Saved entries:

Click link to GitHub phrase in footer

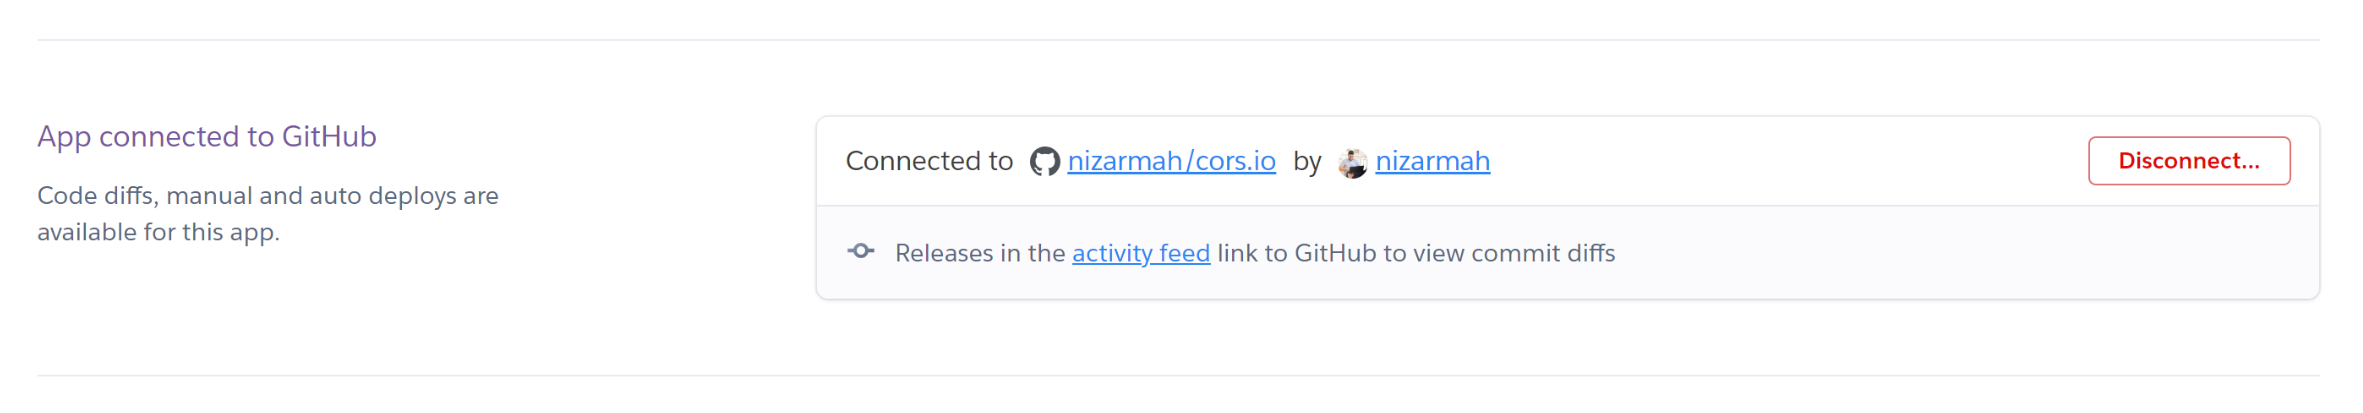[x=1297, y=253]
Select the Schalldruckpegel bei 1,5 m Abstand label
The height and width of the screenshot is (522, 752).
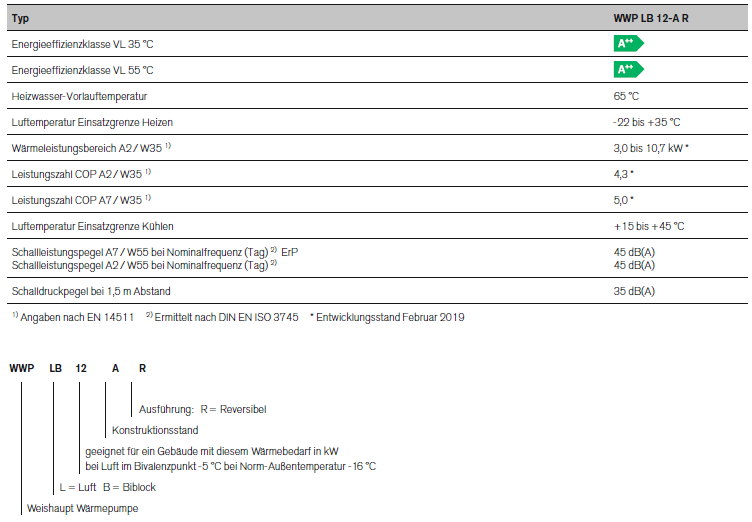click(90, 291)
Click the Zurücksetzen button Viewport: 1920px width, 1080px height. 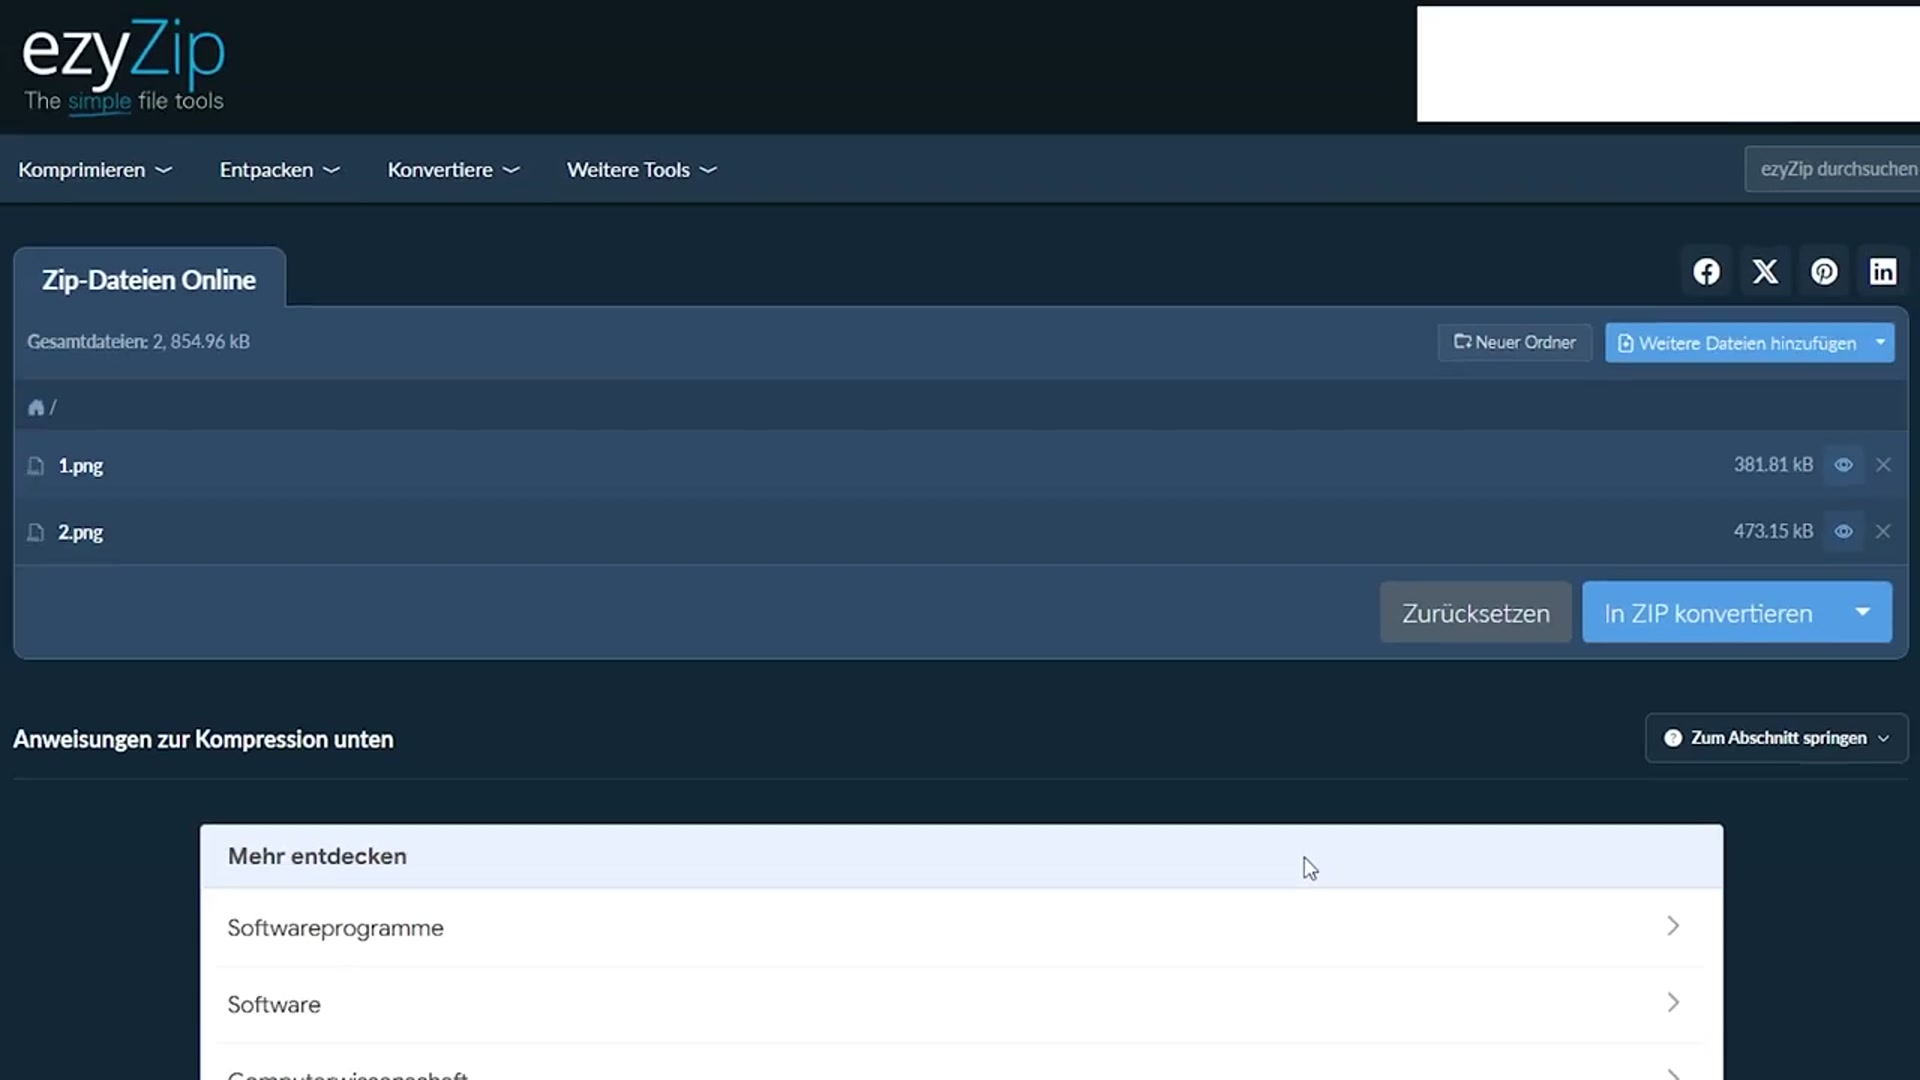1475,612

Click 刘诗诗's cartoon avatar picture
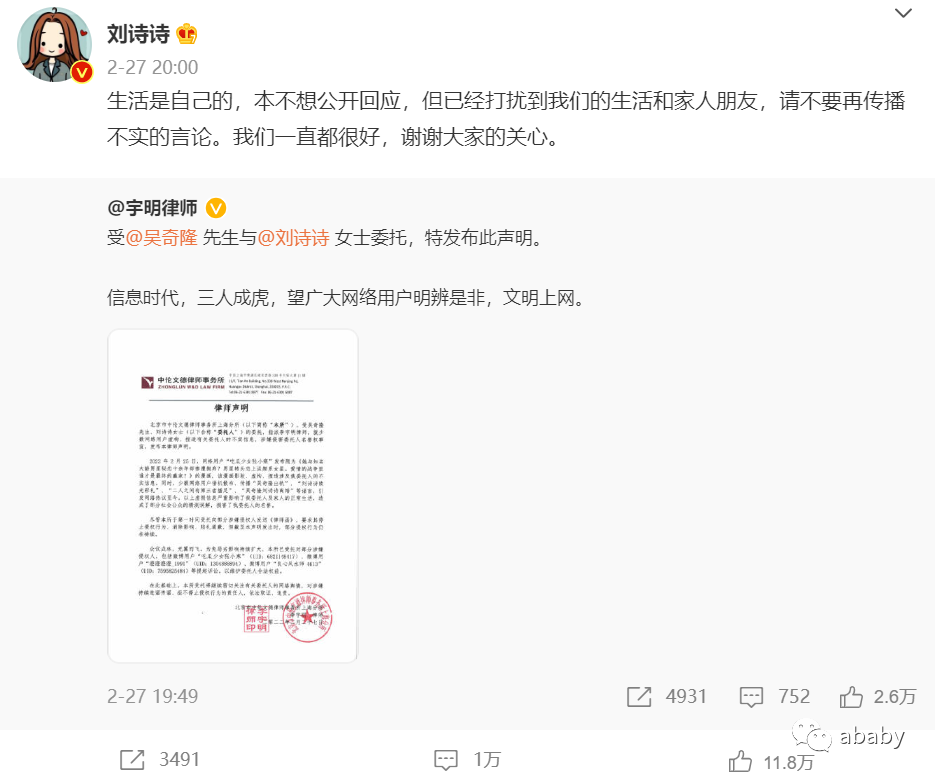coord(54,44)
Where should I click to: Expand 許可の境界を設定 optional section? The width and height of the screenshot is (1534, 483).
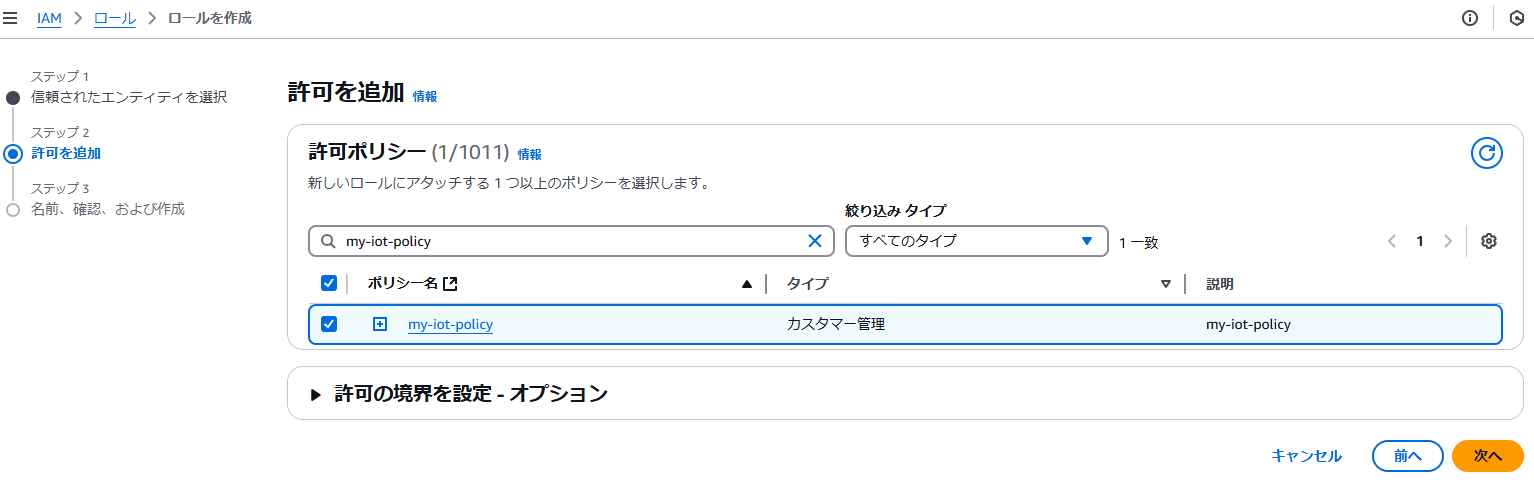tap(472, 393)
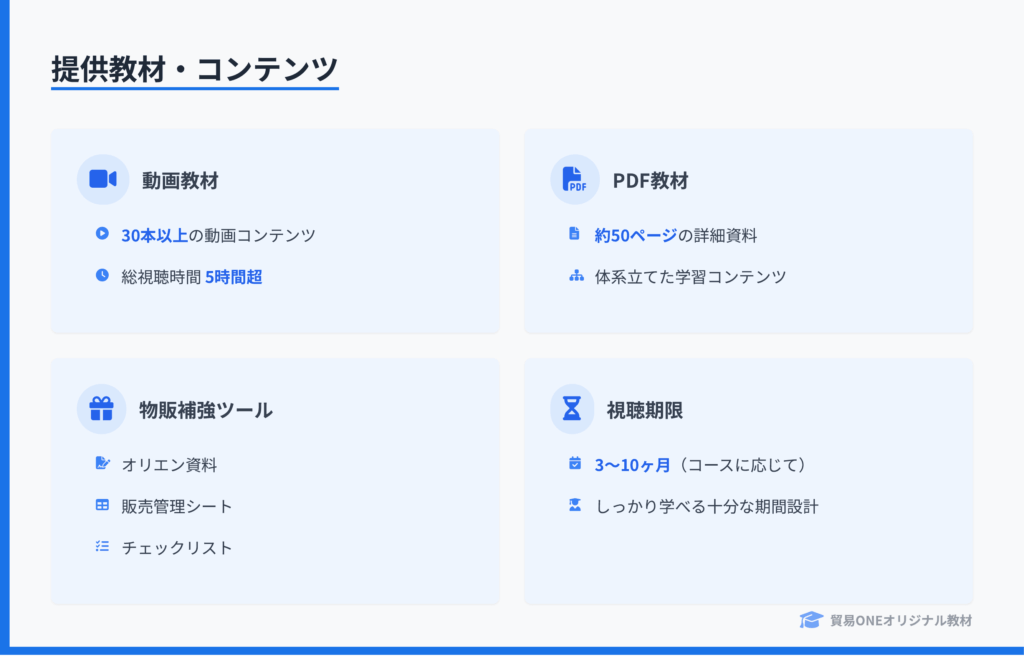Click the clock icon before 総視聴時間
Image resolution: width=1024 pixels, height=656 pixels.
pyautogui.click(x=102, y=275)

ABOUT THIS TASK: Leave out the pictures, and extract exactly the lines from the one with "Where should I" through the end of the records, both ends included.

EXPECTED OUTPUT:
Where should I click to: Expand 許可の境界を設定 optional section? The width and height of the screenshot is (1534, 483).
tap(472, 393)
Click the clock icon before 総視聴時間
Image resolution: width=1024 pixels, height=656 pixels.
pyautogui.click(x=102, y=275)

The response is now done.